Pictures are not part of the answer. Return the lines from the one containing "Given: Click the 2024/4/11 21:33 更新 timestamp" through the end of the data, both included, exactly as they appear.

(Records excerpted from a collection)
·····
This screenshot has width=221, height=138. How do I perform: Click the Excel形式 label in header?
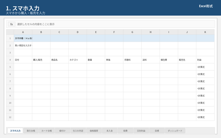point(206,6)
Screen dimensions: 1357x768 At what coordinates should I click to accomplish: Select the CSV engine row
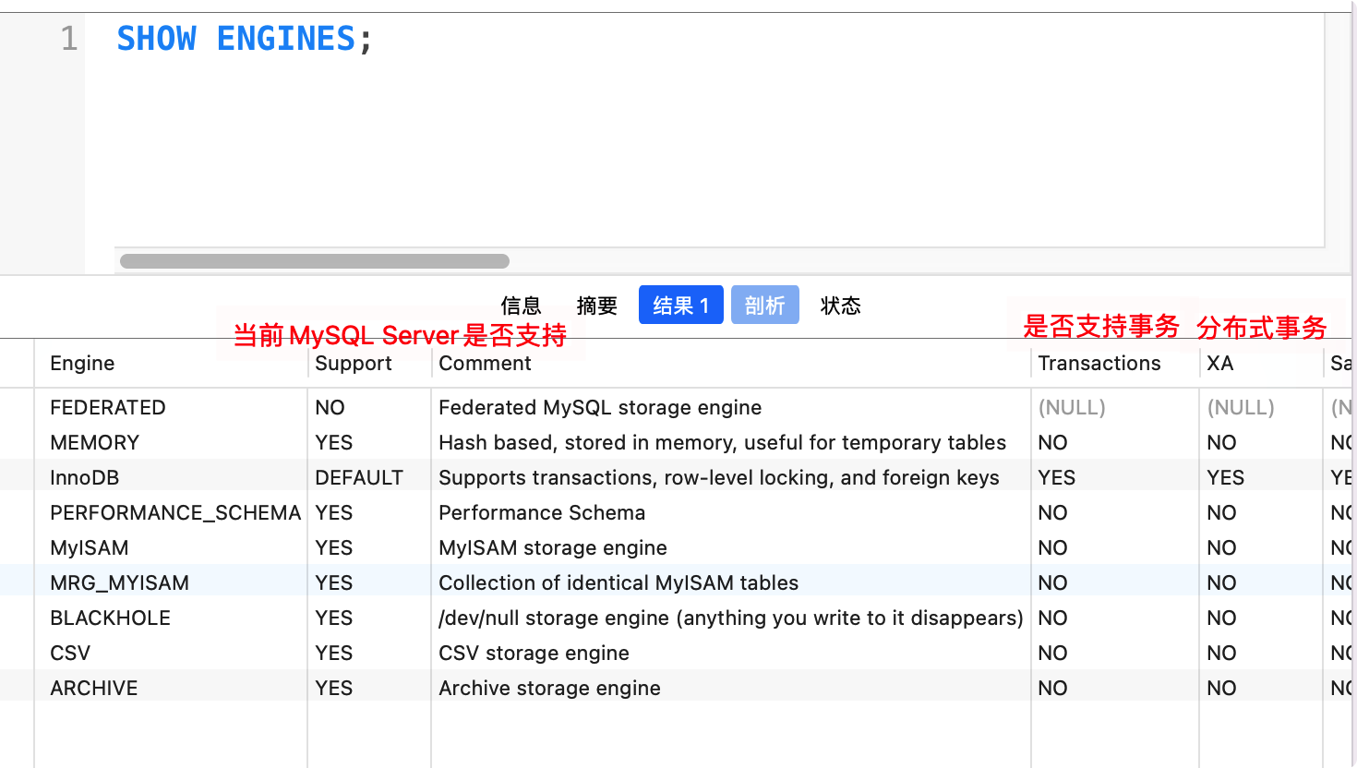click(x=69, y=653)
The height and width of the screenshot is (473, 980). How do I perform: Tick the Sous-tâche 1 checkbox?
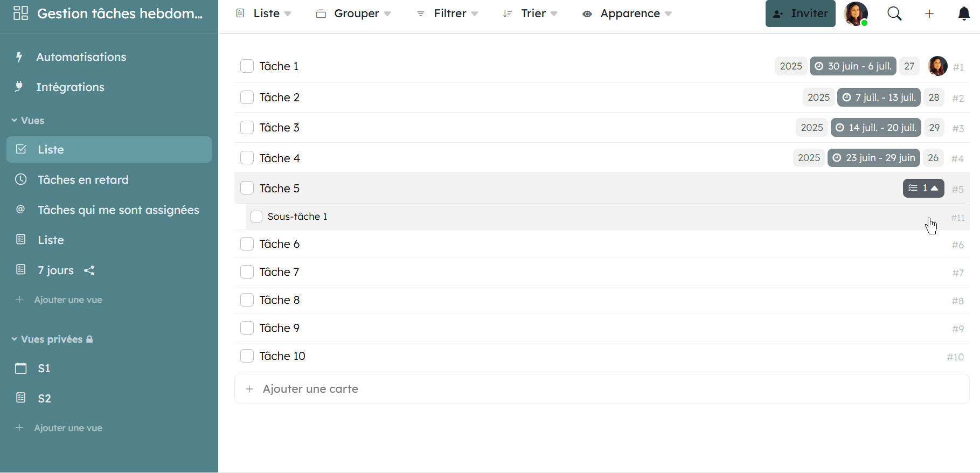pos(256,217)
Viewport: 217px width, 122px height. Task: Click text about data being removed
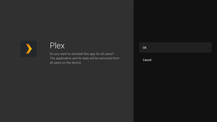click(84, 60)
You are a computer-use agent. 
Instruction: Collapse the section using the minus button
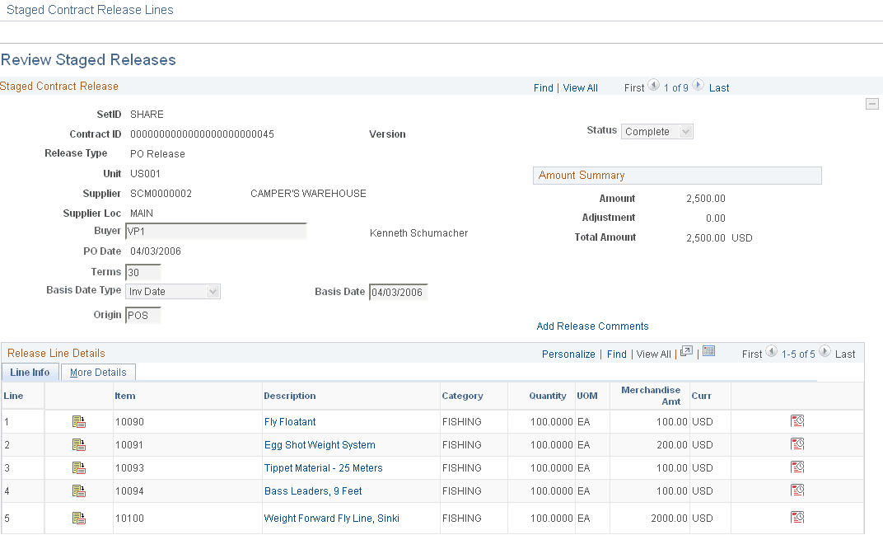tap(872, 103)
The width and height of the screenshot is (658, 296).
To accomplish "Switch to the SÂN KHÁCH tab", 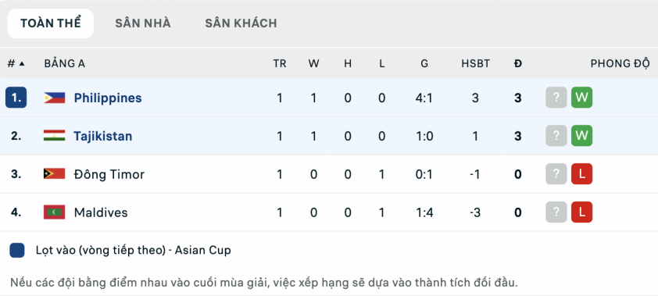I will pyautogui.click(x=241, y=23).
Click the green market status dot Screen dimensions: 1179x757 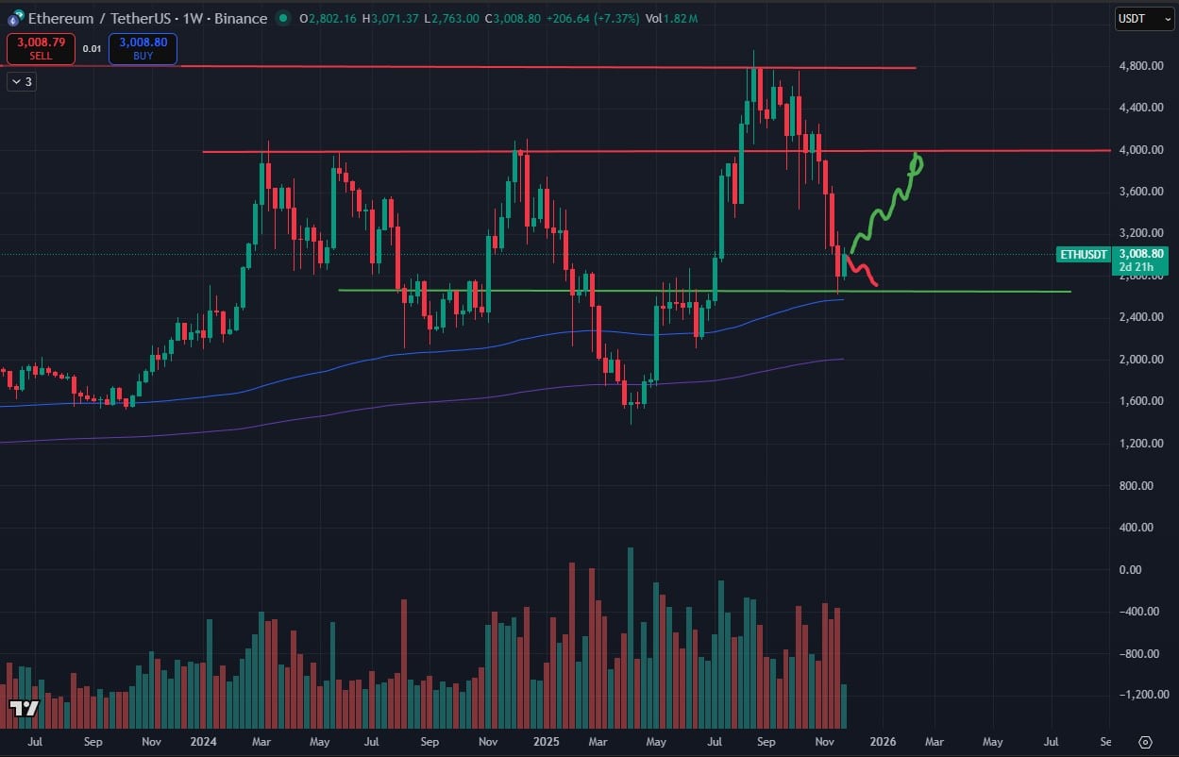[283, 18]
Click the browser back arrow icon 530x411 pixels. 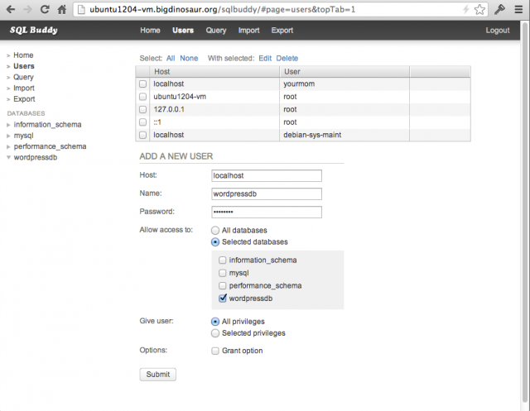click(11, 9)
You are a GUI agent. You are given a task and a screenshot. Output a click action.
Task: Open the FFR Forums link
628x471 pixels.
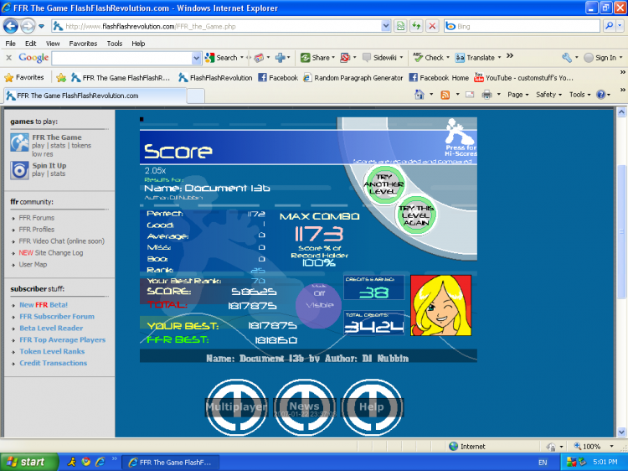[x=36, y=218]
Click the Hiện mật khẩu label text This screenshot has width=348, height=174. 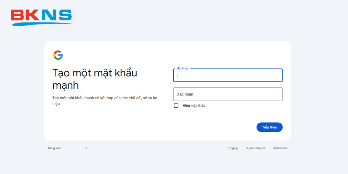[194, 106]
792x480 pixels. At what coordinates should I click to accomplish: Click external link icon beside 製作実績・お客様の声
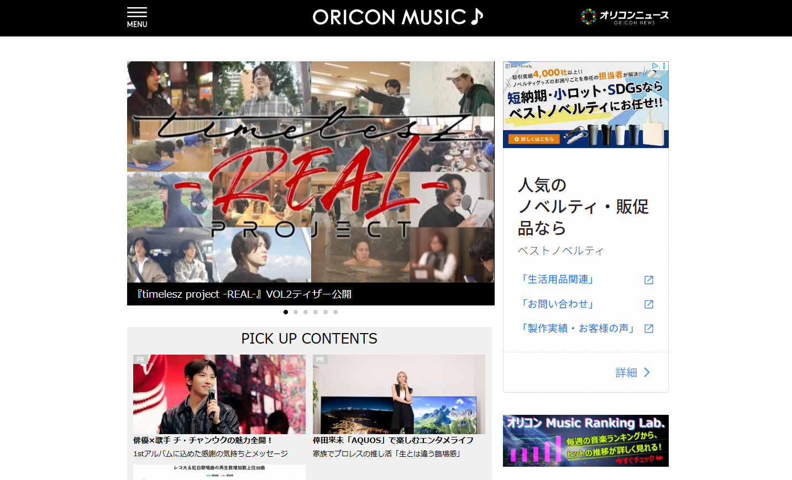coord(649,329)
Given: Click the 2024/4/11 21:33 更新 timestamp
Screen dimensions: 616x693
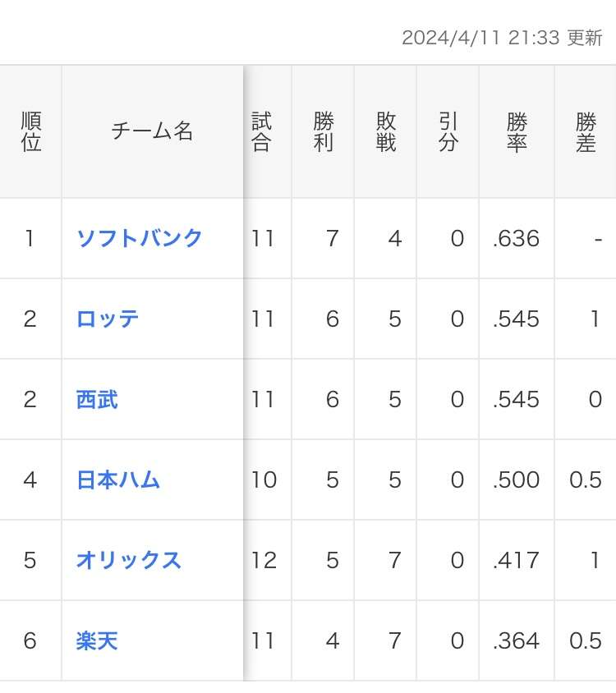Looking at the screenshot, I should 502,38.
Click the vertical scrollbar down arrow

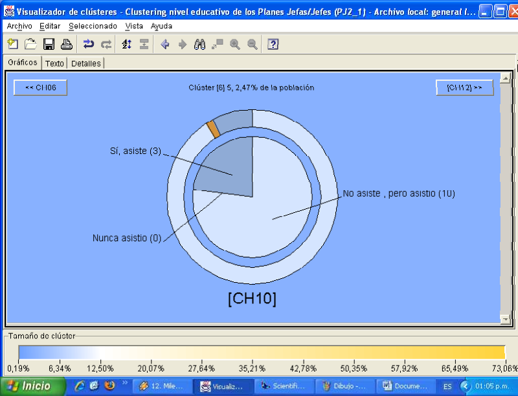coord(505,319)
·····
■ **Answer to the exercise**:
Given: Click the 2024/4/11 21:33 更新 timestamp
Screen dimensions: 616x693
Looking at the screenshot, I should 502,38.
Click the vertical scrollbar down arrow

coord(505,319)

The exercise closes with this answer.